#### Problem to solve:
Look through the records below for the line with "Obchodní podmínky (322, 2089)" and the line with "全部商品 (142, 159)", then return those lines and all lines between, exactly.

(Pixel coordinate grounding data)

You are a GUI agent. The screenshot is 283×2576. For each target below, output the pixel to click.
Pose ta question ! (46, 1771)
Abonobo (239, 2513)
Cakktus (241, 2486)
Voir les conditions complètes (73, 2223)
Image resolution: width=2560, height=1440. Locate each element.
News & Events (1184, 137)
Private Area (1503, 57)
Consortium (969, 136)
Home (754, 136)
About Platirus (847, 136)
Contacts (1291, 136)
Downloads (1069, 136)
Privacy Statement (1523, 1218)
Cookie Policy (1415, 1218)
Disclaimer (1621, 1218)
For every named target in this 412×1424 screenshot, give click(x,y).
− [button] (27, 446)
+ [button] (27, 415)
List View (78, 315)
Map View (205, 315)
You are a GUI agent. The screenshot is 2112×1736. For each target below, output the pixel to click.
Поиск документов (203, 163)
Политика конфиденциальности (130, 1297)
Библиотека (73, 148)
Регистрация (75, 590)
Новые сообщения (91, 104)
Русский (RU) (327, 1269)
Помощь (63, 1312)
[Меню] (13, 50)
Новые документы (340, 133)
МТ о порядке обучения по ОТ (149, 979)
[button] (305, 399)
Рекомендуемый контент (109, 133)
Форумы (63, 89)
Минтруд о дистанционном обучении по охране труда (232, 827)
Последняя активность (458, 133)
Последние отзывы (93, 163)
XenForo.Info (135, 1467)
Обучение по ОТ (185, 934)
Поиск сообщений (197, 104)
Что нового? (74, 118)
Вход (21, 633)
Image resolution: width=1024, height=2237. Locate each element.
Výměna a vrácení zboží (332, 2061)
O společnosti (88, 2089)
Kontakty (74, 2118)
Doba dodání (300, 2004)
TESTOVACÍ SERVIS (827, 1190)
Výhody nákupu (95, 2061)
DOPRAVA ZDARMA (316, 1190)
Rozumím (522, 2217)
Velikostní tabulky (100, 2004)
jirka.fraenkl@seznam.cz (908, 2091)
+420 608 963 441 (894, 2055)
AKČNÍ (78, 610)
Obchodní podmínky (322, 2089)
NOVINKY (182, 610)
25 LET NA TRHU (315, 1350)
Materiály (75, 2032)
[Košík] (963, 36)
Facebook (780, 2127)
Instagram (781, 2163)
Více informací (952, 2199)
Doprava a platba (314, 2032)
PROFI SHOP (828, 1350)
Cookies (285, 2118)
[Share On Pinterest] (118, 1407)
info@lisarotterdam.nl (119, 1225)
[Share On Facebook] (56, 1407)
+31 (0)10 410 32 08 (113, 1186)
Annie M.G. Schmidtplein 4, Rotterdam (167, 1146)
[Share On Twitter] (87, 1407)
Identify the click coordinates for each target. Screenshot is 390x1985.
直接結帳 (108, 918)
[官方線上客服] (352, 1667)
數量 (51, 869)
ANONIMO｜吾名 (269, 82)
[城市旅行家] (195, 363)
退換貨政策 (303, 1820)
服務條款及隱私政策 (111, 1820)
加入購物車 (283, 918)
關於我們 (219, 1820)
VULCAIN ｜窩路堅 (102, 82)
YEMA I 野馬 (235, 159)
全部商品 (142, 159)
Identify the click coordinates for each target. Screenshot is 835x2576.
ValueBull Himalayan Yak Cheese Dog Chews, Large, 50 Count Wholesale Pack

#### Answer section:
Obchodní podmínky (322, 2089)
NOVINKY (182, 610)
25 LET NA TRHU (315, 1350)
Materiály (75, 2032)
[Košík] (963, 36)
Facebook (780, 2127)
Instagram (781, 2163)
Více informací (952, 2199)
Doprava a platba (314, 2032)
PROFI SHOP (828, 1350)
Cookies (285, 2118)
[Share On Pinterest] (118, 1407)
info@lisarotterdam.nl (119, 1225)
[Share On Facebook] (56, 1407)
+31 (0)10 410 32 08 (113, 1186)
Annie M.G. Schmidtplein 4, Rotterdam (167, 1146)
[Share On Twitter] (87, 1407)
Identify the click coordinates for each target. Screenshot is 390x1985.
直接結帳 (108, 918)
[官方線上客服] (352, 1667)
數量 (51, 869)
ANONIMO｜吾名 (269, 82)
[城市旅行家] (195, 363)
退換貨政策 (303, 1820)
服務條款及隱私政策 (111, 1820)
加入購物車 (283, 918)
關於我們 (219, 1820)
VULCAIN ｜窩路堅 (102, 82)
YEMA I 野馬 (235, 159)
全部商品 (142, 159)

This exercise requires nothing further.